His paternal grandparents were Margaret (née Livingston) Wainwright and John Howard Wainwright, who was the son of the Bishop of New York, Jonathan Mayhew Wainwright. His maternal grandparents were Elizabeth Robinson Smith and Archibald Loudon Snowden, who served as U.S. Ambassador to Spain, Serbia, Romania and Greece. He was a direct descendant of Peter Stuyvesant, the last Dutch governor of New York.

==Career==
After his marriage in 1920, he became a Wall Street broker. In 1923, he left Wall Street and became a painter, continuing nearly the rest of his life. He focused his art on painting miniatures.

In 1927, the family moved to East Hampton, New York, where they built an imposing house called "Gulf Crest," that was valued at $350,000 in 1937.

===Military service===
During World War I, he left the Pawling School, and enlisted in the U.S. Naval Reserve, where he served patrol boat duty. In 1942, Wainwright again enlisted, serving on an anti-submarine patrol sailing ship out of Greenport.

==Personal life==
On May 27, 1920, Wainwright eloped and married 18-year-old Edith Catherine Gould (1900–1937). She was the daughter of millionaire George Jay Gould I (1864-1923) and Edith M. Kingdon (1864-1921). Before their divorce in 1932, they became the parents of:

- Stuyvesant Wainwright II (1921–2010), who represented New York's 1st District in the U.S. House of Representatives from 1953 to 1961.
- Caroline DePeyster Wainwright (1924–1969), who married Edward T. Shean, an investment banker, in 1945. They divorced in 1963.
- Carroll Livingston Wainwright Jr. (1925–2016), who married Nina Walker in 1948.

In February 1931, he was committed to the Bloomingdale Hospital at White Plains by his brothers. In their suit, they claimed he had been subject to hallucinations since 1916, when he had pneumonia and an appendicitis operation.

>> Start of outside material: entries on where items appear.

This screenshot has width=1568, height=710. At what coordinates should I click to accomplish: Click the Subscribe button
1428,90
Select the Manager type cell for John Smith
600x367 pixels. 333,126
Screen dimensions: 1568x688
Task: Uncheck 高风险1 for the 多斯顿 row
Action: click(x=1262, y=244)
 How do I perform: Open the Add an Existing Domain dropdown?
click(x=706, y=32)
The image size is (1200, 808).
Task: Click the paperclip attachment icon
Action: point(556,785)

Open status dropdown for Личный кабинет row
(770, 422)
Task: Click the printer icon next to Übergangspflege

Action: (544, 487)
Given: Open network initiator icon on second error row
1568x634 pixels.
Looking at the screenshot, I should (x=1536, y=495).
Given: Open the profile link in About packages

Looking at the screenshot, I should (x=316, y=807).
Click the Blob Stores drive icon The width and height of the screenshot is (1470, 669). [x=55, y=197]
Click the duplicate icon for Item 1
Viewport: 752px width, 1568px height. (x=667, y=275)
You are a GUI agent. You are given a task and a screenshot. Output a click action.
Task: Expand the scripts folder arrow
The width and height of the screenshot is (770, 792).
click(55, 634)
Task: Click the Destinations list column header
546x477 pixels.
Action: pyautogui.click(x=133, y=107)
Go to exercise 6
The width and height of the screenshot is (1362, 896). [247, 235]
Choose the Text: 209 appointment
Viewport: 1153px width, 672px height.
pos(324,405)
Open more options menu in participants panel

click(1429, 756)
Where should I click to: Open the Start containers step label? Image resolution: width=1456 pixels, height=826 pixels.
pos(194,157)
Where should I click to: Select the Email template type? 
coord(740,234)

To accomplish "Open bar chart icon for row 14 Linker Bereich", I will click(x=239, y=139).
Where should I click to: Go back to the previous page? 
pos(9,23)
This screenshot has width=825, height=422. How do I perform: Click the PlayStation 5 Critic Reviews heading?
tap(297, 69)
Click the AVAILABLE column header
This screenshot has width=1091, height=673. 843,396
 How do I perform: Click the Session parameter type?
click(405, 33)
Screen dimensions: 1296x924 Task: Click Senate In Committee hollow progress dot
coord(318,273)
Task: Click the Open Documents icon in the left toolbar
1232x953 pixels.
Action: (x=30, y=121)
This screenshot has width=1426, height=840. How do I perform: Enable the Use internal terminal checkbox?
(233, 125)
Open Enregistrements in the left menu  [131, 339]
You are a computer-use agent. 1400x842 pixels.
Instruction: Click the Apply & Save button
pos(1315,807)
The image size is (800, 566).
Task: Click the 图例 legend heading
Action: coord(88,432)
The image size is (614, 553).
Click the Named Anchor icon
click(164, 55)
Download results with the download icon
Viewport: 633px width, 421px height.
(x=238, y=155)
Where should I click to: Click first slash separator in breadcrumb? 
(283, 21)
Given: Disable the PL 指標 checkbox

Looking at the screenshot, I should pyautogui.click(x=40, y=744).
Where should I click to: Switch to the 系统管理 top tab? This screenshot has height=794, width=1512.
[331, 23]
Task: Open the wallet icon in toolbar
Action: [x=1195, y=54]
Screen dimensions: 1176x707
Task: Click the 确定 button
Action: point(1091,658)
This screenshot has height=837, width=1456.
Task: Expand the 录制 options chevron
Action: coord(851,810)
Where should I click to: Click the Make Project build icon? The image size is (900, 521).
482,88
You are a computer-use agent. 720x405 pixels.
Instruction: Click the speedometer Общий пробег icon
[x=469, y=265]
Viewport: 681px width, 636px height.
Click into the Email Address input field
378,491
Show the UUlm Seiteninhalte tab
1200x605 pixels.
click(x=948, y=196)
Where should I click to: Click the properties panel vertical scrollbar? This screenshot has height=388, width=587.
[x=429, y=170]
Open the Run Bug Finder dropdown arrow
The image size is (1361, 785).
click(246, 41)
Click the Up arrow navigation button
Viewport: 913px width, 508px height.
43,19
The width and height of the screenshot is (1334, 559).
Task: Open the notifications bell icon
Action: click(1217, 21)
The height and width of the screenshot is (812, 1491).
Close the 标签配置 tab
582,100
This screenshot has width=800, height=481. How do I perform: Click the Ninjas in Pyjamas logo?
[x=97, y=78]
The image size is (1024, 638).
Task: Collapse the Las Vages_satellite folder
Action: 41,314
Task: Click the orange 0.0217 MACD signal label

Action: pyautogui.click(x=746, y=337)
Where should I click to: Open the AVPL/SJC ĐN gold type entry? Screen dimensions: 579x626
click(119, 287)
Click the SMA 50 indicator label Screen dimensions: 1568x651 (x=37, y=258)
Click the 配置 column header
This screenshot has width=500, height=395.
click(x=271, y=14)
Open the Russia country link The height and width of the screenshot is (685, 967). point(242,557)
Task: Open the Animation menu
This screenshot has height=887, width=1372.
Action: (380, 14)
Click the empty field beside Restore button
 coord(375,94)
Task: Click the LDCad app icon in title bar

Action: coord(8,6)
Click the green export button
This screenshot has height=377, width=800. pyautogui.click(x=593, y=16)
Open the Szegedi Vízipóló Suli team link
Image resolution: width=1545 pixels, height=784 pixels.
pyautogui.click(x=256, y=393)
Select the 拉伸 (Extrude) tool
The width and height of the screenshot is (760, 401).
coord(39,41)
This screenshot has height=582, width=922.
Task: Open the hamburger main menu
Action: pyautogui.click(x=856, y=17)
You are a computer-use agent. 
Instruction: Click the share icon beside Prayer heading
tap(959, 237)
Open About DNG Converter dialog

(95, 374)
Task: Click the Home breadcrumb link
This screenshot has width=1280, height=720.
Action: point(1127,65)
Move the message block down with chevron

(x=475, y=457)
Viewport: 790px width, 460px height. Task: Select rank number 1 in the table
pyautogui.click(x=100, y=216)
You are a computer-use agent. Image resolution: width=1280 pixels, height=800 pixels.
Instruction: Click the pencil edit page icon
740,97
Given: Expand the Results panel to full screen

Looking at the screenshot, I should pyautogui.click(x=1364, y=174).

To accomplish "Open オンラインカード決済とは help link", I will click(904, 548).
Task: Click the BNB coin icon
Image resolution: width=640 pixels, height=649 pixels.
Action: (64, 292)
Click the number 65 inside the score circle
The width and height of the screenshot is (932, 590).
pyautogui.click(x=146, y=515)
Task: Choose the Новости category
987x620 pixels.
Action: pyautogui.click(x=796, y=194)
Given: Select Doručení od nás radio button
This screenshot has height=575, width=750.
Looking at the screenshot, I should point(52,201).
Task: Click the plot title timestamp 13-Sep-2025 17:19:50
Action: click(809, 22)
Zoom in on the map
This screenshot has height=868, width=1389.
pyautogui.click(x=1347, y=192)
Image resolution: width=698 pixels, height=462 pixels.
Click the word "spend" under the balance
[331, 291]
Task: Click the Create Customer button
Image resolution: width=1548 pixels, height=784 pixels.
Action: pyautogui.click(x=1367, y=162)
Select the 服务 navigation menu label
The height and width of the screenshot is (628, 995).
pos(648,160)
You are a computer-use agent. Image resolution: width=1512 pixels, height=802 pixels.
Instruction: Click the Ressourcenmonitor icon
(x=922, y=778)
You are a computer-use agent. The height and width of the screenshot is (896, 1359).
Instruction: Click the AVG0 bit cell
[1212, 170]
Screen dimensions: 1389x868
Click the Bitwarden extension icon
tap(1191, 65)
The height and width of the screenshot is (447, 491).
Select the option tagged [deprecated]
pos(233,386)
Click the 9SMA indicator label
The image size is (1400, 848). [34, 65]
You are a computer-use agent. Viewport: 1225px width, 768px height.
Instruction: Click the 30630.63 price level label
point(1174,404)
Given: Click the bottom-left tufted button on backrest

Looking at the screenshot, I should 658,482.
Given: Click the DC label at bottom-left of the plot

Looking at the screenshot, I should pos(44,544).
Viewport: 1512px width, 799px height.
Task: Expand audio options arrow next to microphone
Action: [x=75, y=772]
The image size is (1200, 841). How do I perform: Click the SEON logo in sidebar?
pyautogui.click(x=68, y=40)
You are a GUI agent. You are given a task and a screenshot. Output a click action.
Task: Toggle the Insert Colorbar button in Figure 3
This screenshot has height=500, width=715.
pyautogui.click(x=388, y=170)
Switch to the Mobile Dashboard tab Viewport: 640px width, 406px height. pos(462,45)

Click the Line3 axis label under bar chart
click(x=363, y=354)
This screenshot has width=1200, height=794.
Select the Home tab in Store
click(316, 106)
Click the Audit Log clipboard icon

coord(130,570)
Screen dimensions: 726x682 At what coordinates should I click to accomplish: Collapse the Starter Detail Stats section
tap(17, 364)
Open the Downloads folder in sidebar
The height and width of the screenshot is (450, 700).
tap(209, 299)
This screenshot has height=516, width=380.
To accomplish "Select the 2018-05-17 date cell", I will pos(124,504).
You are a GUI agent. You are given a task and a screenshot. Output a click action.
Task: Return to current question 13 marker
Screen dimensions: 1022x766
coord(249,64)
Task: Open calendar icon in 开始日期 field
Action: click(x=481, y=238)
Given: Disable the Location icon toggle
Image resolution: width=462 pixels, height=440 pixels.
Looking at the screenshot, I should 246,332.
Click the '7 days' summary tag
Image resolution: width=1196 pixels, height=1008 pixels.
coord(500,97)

They claimed he had suffered breakdowns in 1916, 1923 and 1929 because of overwork and the strenuous demands of society. Three months later, he was released.

After their divorce in January 1932, his ex-wife immediately married Sir Hector MacNeal, the Scottish shipowner. There was no property settlement.

Wainwright died in 1967 in East Hampton on Long Island.